A Coachella man who beat his girlfriend’s toddler eight years ago, leaving the girl with permanent brain damage, was sentenced to nine years in prison today.

A jury at the Larson Justice Center deliberated less than a day before finding 31-year-old Adan Diaz Orozco guilty last month of willful child cruelty, with a great bodily injury enhancement.

Orozco and his girlfriend brought her then-18-month-old daughter to John F. Kennedy Memorial Hospital in Indio on April 9, 2011. Sheriff’s officials were called to the hospital by workers who suspected child abuse, leading to Orozco’s arrest. The toddler was later airlifted to Loma Linda University Medical Center.

In his closing argument, defense attorney Dante Gomez warned jurors to not have a “mob mentality” when deciding the case, while Deputy District Attorney Samantha Paixao focused on the defendant’s “willful” actions.

“We’re here to decide whether there was an intentional act of child abuse,” Gomez said. “Now did Mr. Diaz snap and spank that child? Well, if so he is guilty of everything, right? No. Again, let’s not have mob mentality here.”

While Orozco admitted to spanking the child because she refused to eat, the defense maintained that the toddler’s head trauma was an accident.

The defendant’s attorney told the jury that after waking the girl up from a nap, Orozco tried to feed her but she refused and threw the food on the ground.

Orozco then “tapped her on the butt, and she kept crying and crying and crying,” Gomez said. “And then, he at a certain point just said `enough’ and threw his arm back and made contact with her, not realizing she was there.”

That contact pushed the girl into a group of chairs next to the bed, according to the defense lawyer, who said Orozco immediately called the toddler’s mother, then picked her up with the toddler in the car.

The mother began doing CPR compressions on the girl, and when they arrived John F. Kennedy Memorial Hospital in Indio, she jumped out of the car and unintentionally slammed the toddler’s head on the car door, according to Gomez.

Paixao countered by telling the jury: “If you decide to harm a child because she is crying and screaming, and you specifically move a part of your body to her body to make her stop, the law is going to hold you accountable for that action.”

The prosecutor said Orozco’s actions were, in fact, willful.

“Even though he may not have intended the consequences, he intended every act that he did,” Paixao said pointing to evidence that Orozco grabbed, struck and hit the toddler prior to her being knocked unconscious from the head trauma. “This is not discipline of a child. You don’t get to do this to a child because she is crying and screaming.”

Dr. Amy Young, a forensic pediatrician at Loma Linda University Medical Center, testified in early March that a portion of the toddler’s skull had to be removed when the girl was hospitalized, a move that is “not common except in cases of severe accidental trauma or abusive trauma.”

Testifying for the prosecution, Young said the toddler’s brain injuries could be likened to a car crash or two-story fall.

(Stored items)

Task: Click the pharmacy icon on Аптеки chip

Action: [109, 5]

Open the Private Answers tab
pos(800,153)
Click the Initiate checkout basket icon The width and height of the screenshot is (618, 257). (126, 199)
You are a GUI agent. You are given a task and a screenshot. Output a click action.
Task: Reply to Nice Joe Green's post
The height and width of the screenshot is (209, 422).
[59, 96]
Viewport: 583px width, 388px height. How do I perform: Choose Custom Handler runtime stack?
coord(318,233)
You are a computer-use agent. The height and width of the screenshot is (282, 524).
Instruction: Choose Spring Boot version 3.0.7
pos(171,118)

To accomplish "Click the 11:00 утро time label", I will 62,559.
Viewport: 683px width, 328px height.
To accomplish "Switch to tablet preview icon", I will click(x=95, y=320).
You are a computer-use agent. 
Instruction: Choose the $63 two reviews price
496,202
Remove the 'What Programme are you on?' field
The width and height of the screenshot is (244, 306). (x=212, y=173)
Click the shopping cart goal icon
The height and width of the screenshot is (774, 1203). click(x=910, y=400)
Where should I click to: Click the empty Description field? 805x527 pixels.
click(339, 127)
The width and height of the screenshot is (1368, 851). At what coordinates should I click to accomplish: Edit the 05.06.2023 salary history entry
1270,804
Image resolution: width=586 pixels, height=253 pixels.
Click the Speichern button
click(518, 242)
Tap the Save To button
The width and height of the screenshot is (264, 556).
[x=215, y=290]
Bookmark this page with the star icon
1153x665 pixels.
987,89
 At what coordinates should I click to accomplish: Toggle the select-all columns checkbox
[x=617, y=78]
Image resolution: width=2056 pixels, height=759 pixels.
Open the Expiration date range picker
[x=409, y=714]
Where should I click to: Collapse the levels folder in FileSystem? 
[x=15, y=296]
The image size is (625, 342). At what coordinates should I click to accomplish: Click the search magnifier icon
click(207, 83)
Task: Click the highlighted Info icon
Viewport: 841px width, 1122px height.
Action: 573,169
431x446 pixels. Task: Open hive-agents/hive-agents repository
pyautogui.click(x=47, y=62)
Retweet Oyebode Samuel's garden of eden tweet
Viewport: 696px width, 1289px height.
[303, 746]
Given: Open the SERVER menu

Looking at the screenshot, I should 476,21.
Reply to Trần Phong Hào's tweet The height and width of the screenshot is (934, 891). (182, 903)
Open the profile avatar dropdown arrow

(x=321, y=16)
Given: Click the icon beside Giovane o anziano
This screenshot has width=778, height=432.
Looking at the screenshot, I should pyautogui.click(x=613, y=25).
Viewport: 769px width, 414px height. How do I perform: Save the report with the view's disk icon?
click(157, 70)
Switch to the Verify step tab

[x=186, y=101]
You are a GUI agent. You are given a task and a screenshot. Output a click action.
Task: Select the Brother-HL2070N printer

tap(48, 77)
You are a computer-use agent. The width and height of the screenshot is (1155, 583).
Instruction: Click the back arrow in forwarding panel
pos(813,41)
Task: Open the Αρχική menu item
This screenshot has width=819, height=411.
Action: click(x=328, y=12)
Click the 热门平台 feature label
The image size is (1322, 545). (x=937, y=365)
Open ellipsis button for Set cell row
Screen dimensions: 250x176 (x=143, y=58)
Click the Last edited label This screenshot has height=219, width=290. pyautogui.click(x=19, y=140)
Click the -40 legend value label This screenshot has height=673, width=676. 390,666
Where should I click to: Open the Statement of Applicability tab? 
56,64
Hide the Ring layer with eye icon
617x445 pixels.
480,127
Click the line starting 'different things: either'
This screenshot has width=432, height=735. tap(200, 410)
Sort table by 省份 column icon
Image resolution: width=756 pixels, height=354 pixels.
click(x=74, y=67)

» **YOUR INSTRUCTIONS**:
Answer these questions using the article about the Coachella child cruelty case above.
1. How long did the jury deliberate before reaching its verdict?
2. To which hospital was the toddler airlifted?
3. What did Dr. Amy Young compare the toddler's brain injuries to?

» **REPLY**:
1. Less than a day.
2. Loma Linda University Medical Center.
3. A car crash or a two-story fall.